Los ETF de bitcoin al contado y los de ether, que debutaron en Estados Unidos en 2024 y 2025 respectivamente, habían experimentado reembolsos constantes durante las últimas semanas. Esta dinámica reflejaba una presión vendedora generalizada en el mercado cripto, influida por factores macroeconómicos como la política monetaria de la Reserva Federal o la incertidumbre regulatoria. Sin embargo, la última sesión marcó un punto de inflexión, con flujos netos positivos que indican un renovado apetito comprador.

Contexto de mercado

En el momento de la publicación, el bitcoin cotiza en torno a los 62.602 dólares, lo que supone una recuperación parcial tras las caídas de los días previos. El ether también se mueve al alza, aunque con menor volatilidad. Aunque aún no se ha alcanzado el volumen de entradas de los meses anteriores, el fin de la racha bajista en los ETF se interpreta como una señal de que algunos inversores institucionales vuelven a considerar atractivos estos niveles de precio.

¿Por qué importa?

Los ETF de criptomonedas se han convertido en un barómetro del sentimiento institucional. Cuando las salidas se acumulan, suele interpretarse como una falta de confianza o una toma de beneficios. Por el contrario, las entradas sugieren que el mercado de criptoactivos empieza a descontar un escenario más optimista. No obstante, los analistas recuerdan que un solo día de flujos positivos no confirma una tendencia; habrá que observar si se consolida en los próximos días.
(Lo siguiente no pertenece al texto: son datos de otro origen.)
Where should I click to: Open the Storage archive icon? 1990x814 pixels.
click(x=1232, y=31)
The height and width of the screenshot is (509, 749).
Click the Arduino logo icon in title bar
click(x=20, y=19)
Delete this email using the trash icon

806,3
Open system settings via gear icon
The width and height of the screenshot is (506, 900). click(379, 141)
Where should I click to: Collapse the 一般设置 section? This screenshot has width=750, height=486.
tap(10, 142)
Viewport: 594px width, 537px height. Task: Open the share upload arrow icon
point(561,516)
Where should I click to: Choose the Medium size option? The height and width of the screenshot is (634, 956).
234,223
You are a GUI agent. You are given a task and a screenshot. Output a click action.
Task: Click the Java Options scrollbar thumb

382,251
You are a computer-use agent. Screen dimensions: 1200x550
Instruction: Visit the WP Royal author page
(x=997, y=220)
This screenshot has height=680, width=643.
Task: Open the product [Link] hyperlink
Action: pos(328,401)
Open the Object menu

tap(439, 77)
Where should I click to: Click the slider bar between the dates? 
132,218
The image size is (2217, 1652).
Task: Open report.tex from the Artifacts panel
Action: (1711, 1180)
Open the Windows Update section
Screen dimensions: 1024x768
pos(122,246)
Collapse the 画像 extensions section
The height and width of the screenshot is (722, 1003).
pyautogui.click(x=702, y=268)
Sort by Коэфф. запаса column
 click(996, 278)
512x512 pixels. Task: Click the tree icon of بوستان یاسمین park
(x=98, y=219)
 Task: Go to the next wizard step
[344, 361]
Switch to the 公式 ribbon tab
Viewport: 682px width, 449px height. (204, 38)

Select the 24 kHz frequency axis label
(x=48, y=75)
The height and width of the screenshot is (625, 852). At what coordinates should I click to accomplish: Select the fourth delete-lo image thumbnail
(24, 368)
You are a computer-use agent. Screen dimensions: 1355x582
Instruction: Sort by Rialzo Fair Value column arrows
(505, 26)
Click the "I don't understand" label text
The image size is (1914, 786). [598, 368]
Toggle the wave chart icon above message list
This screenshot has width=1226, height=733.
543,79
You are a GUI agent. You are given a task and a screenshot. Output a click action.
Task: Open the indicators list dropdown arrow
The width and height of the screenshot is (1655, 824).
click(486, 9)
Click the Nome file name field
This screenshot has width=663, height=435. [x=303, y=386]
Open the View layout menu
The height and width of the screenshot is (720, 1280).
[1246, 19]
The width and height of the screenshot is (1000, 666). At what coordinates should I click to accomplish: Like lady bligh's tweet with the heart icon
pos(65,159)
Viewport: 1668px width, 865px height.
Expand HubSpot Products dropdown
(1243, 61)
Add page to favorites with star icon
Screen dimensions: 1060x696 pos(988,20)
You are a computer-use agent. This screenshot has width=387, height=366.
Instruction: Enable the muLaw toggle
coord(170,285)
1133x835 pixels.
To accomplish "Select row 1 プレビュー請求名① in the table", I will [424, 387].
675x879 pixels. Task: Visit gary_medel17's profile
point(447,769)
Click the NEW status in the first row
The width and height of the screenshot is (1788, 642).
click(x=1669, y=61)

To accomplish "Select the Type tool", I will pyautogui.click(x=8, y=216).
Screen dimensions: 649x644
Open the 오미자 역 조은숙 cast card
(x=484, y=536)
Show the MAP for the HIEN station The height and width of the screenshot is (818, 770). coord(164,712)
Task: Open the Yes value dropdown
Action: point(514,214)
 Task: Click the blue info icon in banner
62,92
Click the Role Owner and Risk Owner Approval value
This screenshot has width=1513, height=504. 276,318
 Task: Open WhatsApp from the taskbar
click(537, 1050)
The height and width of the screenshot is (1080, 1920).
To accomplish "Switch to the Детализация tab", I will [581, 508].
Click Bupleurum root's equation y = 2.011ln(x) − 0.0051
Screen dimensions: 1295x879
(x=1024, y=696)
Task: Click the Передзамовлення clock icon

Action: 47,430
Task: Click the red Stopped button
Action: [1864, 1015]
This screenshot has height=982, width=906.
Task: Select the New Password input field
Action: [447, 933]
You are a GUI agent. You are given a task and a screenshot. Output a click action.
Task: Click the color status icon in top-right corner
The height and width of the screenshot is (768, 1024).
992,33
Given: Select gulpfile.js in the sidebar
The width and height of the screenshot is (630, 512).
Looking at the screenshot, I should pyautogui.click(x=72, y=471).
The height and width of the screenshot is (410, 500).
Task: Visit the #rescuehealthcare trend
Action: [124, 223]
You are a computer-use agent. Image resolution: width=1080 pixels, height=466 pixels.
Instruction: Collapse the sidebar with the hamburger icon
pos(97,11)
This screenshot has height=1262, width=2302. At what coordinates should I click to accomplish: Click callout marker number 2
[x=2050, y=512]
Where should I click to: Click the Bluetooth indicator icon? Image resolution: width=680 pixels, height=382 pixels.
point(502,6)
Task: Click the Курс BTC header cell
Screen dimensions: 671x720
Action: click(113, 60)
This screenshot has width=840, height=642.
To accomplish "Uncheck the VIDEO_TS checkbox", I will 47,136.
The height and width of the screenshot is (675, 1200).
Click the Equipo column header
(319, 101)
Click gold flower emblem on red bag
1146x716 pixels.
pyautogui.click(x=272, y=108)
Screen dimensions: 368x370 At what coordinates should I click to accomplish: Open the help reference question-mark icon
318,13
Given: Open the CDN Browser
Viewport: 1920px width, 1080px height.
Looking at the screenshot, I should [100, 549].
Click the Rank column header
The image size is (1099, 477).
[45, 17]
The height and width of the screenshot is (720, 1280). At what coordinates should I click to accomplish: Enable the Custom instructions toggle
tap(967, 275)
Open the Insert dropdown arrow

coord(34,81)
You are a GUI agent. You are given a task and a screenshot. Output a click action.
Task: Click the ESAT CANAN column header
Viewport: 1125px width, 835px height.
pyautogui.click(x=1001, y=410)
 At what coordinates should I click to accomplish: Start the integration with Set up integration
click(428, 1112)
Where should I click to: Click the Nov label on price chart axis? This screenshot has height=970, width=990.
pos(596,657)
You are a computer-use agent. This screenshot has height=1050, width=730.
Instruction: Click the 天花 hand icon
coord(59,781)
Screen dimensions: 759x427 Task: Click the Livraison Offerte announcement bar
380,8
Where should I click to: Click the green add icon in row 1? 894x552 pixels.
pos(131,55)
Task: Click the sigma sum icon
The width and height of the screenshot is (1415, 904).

Este giro se produce en un entorno donde el bitcoin se mantiene en un rango lateral, sin lograr superar resistencias clave por encima de los 65.000 dólares. La ruptura de la racha de reembolsos podría ser el catalizador que faltaba para impulsar un movimiento direccional, aunque el mercado sigue pendiente de las decisiones de la Fed y de la evolución regulatoria.